_WORK INSTRUCTIONS_
What lines in the records below mention "axis"? List them all.

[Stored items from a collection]
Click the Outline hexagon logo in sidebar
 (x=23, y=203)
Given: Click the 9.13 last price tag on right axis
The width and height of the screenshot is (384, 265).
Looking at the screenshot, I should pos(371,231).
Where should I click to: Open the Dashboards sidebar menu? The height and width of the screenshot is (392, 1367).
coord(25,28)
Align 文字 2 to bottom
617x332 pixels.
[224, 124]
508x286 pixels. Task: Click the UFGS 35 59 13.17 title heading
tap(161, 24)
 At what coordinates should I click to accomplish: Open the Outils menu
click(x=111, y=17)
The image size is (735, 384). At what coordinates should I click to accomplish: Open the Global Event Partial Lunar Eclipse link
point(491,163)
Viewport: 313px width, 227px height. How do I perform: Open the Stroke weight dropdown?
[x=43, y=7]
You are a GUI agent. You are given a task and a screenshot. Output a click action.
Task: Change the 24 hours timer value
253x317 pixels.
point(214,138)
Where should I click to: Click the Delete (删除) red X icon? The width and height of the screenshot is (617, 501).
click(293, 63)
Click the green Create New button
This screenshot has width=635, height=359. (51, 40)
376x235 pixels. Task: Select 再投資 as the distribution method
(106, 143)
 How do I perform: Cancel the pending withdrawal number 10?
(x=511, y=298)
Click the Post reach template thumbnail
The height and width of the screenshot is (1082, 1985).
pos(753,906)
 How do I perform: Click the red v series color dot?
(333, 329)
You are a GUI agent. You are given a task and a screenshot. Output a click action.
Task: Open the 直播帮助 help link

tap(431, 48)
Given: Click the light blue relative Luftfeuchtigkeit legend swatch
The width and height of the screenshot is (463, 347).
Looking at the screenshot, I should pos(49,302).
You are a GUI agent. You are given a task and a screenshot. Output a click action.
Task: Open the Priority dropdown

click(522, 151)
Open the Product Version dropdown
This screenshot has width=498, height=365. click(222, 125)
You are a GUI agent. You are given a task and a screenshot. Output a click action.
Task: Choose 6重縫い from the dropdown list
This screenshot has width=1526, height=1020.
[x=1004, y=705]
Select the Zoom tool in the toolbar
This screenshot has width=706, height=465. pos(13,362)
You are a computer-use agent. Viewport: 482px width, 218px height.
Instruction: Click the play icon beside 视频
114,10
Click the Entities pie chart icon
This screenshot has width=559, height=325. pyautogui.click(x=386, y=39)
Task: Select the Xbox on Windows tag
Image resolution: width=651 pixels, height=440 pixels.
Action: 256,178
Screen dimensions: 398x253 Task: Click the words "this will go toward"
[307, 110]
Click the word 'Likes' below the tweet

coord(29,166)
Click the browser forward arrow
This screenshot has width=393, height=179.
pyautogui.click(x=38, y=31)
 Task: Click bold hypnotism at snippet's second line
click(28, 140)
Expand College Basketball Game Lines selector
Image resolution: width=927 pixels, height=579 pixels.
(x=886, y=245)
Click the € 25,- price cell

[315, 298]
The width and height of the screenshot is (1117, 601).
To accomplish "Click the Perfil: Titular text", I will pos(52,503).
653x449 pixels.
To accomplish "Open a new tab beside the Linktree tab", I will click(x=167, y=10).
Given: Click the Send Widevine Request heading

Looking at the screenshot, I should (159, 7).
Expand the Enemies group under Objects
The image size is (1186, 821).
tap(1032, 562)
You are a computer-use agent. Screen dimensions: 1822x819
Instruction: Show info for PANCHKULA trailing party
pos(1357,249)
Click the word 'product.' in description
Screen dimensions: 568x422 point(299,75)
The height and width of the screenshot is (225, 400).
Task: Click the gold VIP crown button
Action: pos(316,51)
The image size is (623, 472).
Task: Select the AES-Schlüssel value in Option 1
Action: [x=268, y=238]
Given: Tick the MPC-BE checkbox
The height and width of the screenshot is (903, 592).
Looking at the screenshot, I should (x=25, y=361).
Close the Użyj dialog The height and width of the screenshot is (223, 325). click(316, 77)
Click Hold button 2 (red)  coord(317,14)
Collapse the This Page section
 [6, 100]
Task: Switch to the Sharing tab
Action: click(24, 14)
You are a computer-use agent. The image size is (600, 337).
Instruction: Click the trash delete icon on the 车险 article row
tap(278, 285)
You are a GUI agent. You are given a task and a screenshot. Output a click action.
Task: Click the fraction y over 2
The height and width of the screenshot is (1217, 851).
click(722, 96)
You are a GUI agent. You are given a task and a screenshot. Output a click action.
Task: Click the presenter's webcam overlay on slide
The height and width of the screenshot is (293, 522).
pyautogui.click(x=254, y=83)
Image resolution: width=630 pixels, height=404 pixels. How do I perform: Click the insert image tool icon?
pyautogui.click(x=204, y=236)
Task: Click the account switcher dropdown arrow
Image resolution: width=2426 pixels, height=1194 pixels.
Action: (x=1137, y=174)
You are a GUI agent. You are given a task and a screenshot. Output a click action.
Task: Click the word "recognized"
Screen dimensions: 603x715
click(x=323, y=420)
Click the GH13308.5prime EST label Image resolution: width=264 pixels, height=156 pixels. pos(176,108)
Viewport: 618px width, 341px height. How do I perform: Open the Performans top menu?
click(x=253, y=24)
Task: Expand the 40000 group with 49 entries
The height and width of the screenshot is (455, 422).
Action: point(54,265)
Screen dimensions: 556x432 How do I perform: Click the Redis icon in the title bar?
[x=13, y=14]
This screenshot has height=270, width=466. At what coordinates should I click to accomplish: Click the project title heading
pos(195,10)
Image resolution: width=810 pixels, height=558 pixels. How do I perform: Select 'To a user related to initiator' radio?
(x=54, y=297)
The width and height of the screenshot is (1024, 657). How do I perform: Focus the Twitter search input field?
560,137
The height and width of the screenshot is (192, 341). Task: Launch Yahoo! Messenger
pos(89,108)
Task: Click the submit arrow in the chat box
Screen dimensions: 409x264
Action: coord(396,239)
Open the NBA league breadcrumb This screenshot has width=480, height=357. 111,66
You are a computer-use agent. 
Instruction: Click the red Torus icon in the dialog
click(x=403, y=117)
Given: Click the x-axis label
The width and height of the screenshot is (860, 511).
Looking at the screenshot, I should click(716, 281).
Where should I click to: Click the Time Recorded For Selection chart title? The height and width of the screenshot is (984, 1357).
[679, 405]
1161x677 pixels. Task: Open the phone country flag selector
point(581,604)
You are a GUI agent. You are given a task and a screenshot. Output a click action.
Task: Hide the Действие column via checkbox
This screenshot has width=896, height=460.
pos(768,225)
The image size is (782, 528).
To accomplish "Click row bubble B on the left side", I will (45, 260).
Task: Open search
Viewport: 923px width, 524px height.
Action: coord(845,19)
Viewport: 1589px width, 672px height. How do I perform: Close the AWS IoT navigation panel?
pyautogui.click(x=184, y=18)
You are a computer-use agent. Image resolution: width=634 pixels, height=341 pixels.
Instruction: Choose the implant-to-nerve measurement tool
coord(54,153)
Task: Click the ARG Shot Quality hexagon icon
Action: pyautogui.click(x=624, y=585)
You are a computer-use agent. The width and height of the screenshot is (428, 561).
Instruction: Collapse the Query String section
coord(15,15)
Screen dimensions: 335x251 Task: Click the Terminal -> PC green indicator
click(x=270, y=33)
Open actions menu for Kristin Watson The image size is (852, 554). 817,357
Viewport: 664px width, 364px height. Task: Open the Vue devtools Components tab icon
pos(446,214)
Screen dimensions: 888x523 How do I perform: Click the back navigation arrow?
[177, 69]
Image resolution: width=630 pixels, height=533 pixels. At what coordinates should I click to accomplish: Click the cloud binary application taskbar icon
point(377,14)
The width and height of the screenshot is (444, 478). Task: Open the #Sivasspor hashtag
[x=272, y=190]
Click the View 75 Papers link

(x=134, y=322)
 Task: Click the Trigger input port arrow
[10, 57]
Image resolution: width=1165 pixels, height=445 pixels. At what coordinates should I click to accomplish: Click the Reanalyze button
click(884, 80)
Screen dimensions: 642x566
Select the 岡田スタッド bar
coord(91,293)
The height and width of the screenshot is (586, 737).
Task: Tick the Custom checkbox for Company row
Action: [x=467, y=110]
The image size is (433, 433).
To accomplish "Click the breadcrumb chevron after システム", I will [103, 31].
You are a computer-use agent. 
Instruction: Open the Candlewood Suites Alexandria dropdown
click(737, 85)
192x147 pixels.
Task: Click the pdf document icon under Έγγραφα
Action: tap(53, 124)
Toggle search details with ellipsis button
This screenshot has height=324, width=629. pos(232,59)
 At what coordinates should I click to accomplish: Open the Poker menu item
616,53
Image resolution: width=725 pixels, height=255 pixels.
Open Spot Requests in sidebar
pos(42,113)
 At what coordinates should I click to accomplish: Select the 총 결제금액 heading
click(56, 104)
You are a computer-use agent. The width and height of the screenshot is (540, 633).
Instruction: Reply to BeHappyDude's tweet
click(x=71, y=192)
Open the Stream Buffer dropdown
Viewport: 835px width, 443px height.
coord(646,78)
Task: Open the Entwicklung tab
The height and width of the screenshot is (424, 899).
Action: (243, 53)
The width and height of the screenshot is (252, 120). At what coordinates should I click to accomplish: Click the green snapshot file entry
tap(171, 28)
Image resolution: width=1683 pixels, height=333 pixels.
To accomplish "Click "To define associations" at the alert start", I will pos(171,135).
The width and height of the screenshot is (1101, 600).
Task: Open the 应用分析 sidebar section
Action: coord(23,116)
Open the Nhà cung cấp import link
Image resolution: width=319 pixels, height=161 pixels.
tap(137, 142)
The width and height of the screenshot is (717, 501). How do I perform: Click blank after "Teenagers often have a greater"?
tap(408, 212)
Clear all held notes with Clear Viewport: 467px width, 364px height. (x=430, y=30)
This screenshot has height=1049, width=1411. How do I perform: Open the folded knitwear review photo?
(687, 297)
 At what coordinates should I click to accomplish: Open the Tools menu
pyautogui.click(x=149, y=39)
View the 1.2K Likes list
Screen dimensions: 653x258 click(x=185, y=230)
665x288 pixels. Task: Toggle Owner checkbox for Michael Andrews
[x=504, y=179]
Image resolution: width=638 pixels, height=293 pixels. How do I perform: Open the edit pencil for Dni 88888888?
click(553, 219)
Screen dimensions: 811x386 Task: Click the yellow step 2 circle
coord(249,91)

_WRITTEN RESPONSE_
Given: Click the 9.13 last price tag on right axis
Given: Click the x-axis label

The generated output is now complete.